I’m confused about your measurements, specifically for the flour. You wrote 225 g of King Arthur measure for measure flour as 1.5 cups. But according to their nutrition facts, one and a half cups would actually be 180 g. Am I missing something? I usually bake with weights so I’d love to know if 225g is the correct weight or if it really should be 180g. I am muffins to look (and taste!) as awesome as yours do. For reference, King Arthur considers one cup of their gluten-free measure for measure flour to be 120g. Thanks so much! I really appreciate all the time and effort you put into developing these recipes. I’m so excited to make these!
Hi Naomi, the measurements in the recipe are correct despite King Arthur’s label. We find that 1 cup of KAF weighs much closer to 150 grams. At the end of the day a cup measurement is subjective – and we think the manufacturer doesn’t realize gluten-free flour is denser than traditional wheat flour (traditional wheat flour is 120 grams/cup) so they provide that generalized measurement that really isn’t accurate for gluten-free flour. We hope this helps and you enjoy the muffins!
If using dairy free yogurt do we reduce the amount? Almond yogurt is so loose compared to traditional yogurt
Hi Bree, good question! We usually use it as a 1:1 swap without issue. We hope you enjoy the muffins!
Absolutely delicious! They are so fluffy and moist. New favorite recipe for sure!
Yay! We’re so pleased to hear you enjoyed the muffins this much, Priscilla! Thank you for your kind feedback!
Hi can we bake this muffin as loaf if so then what temperature. Thank you so much.
Hi Surbhee, we haven’t tested it as a loaf, but it should work in a typical 9×5-inch loaf pan. We’d start with it at 350°F for 50–60 minutes (possibly up to 65), but keep a close eye on it and adjust accordingly. If the top seems to brown too fast, you can tent it with foil too. Make sure you let it cool completely before slicing. We hope you enjoy the recipe!
I would like to make the muffins in a mini-muffin tin. How should I adjust the baking time?
Hi Jean! For mini muffins, you could try baking them at 400°F for 5 minutes, then 350°F for 10 minutes. Using a toothpick to check the centers will be the best way to adjust the baking time for doneness. Happy baking!
Can oat milk be used instead of yogur?
Hi Janette, we wouldn’t recommend oat milk as a 1:1 swap for the yogurt as it will impact the texture. We recommend full-fat yogurt or dairy-free yogurt for best results. We hope you enjoy the recipe!

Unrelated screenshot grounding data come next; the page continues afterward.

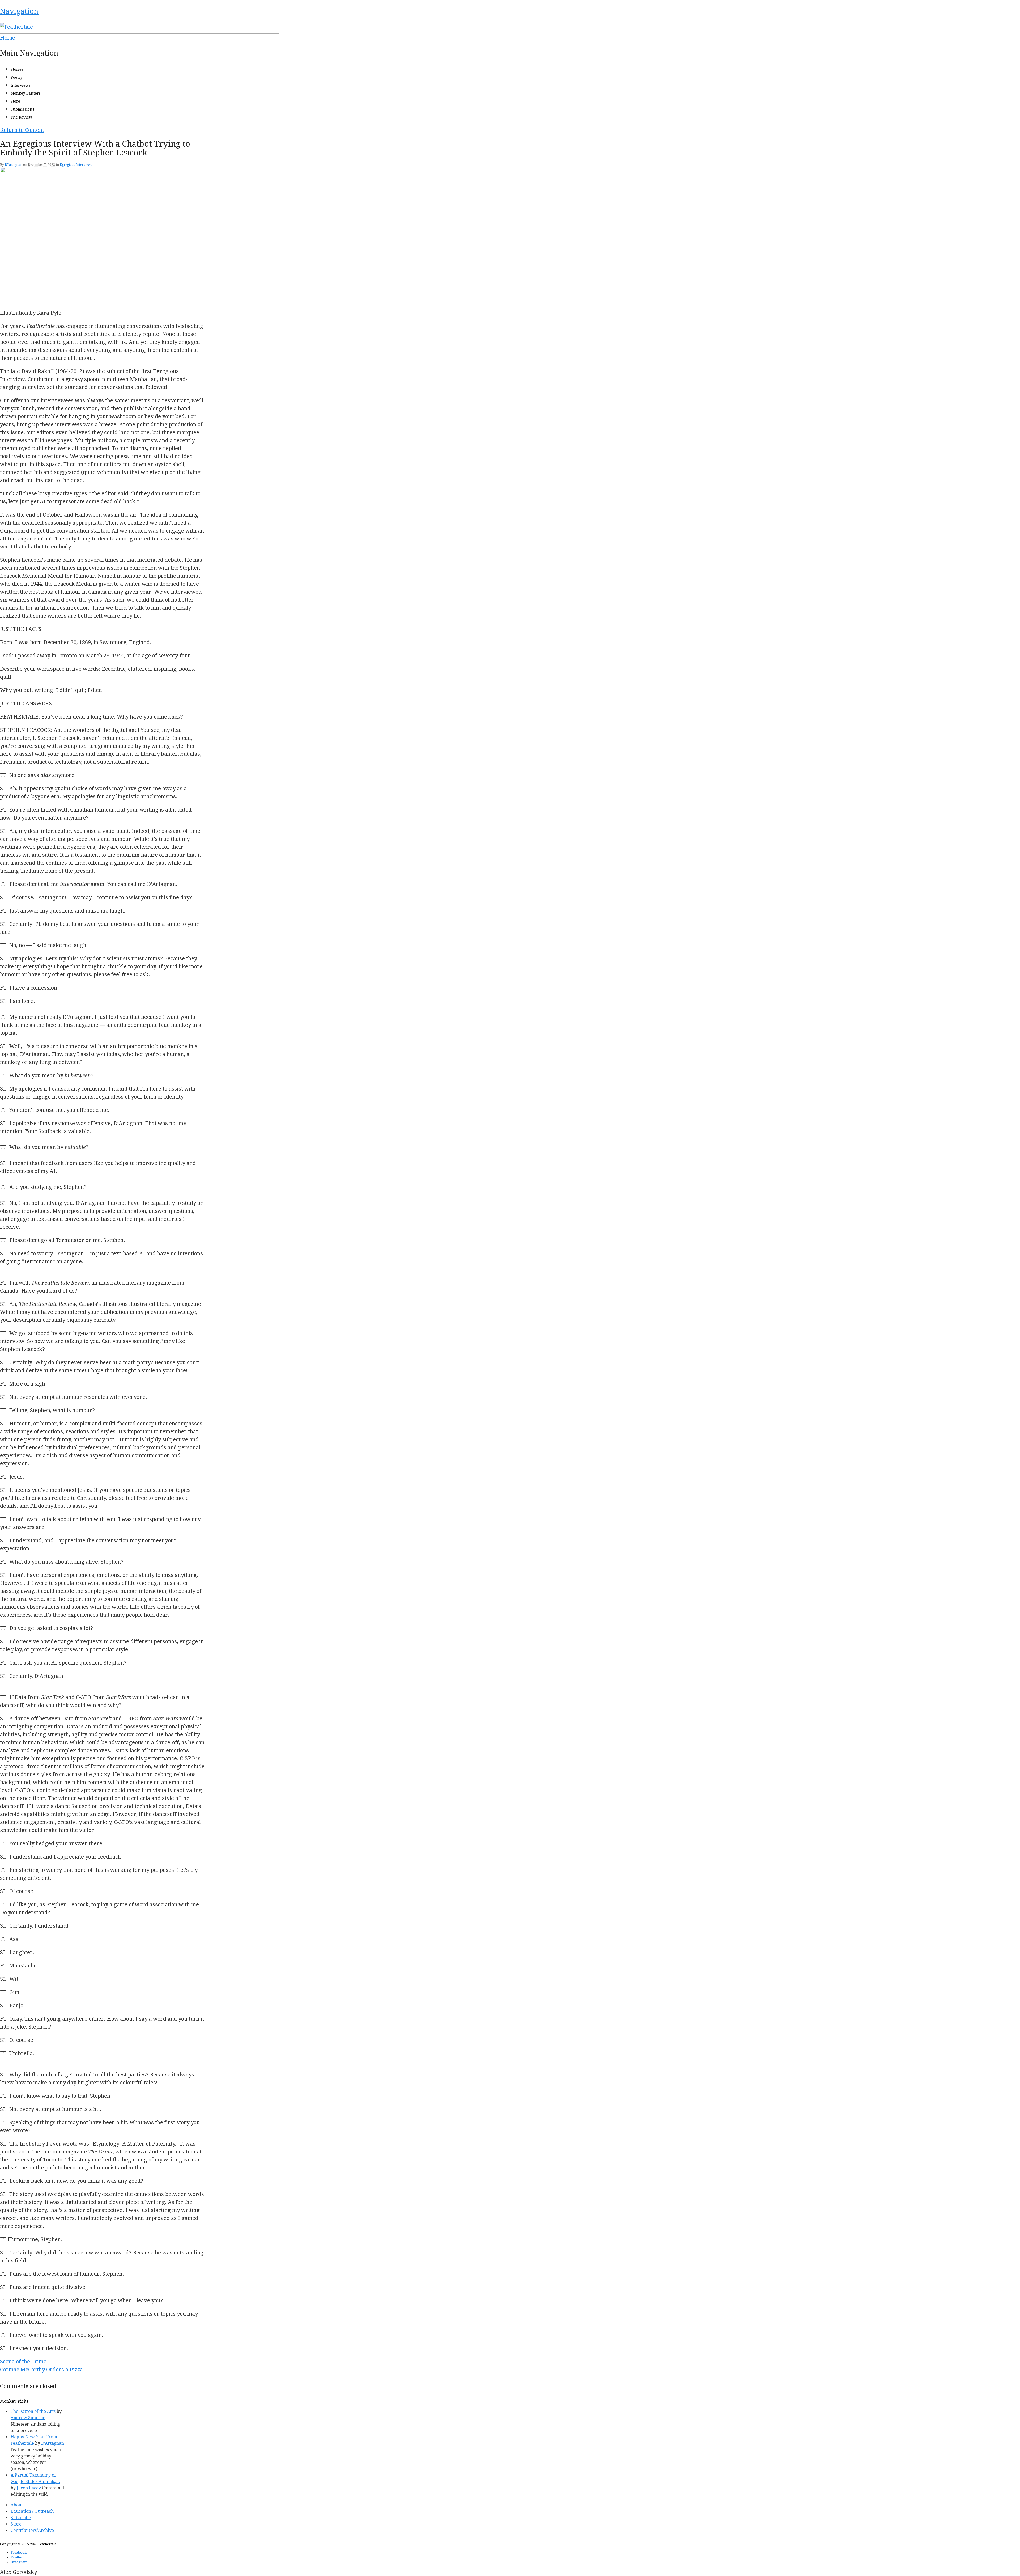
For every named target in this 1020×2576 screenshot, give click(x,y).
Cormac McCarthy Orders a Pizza (41, 2369)
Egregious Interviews (76, 165)
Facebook (19, 2552)
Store (15, 101)
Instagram (19, 2562)
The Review (21, 117)
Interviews (21, 85)
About (17, 2504)
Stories (17, 69)
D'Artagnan (13, 165)
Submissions (22, 109)
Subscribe (21, 2517)
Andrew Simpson (28, 2417)
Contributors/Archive (32, 2530)
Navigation (19, 11)
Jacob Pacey (29, 2487)
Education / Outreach (32, 2511)
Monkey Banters (26, 93)
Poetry (17, 77)
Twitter (17, 2557)
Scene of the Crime (23, 2361)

Your chocolate chip zucchini muffins are our absolute FAVORITE! So I’m excited to make these. Any chance you have tried mixing blueberries and raspberries? Do you think that would throw anything off?
Hi Abigail, we’re so pleased to hear the gf zucchini muffins are a favorite! Thank you! Replacing part of the blueberry measurement with raspberries should work great! Just keep in mind raspberries tend to bleed color a little more than blueberries, but they shouldn’t impact the texture or anything. Happy baking!
Came out perfectly, just like the photos, and taste wonderful without the grittiness. Will be making them often. Thanks for the recipe and the gram weights!
Hi Susan, we’re so happy to hear you enjoyed the muffins! Thank you for such thoughtful feedback. Happy baking!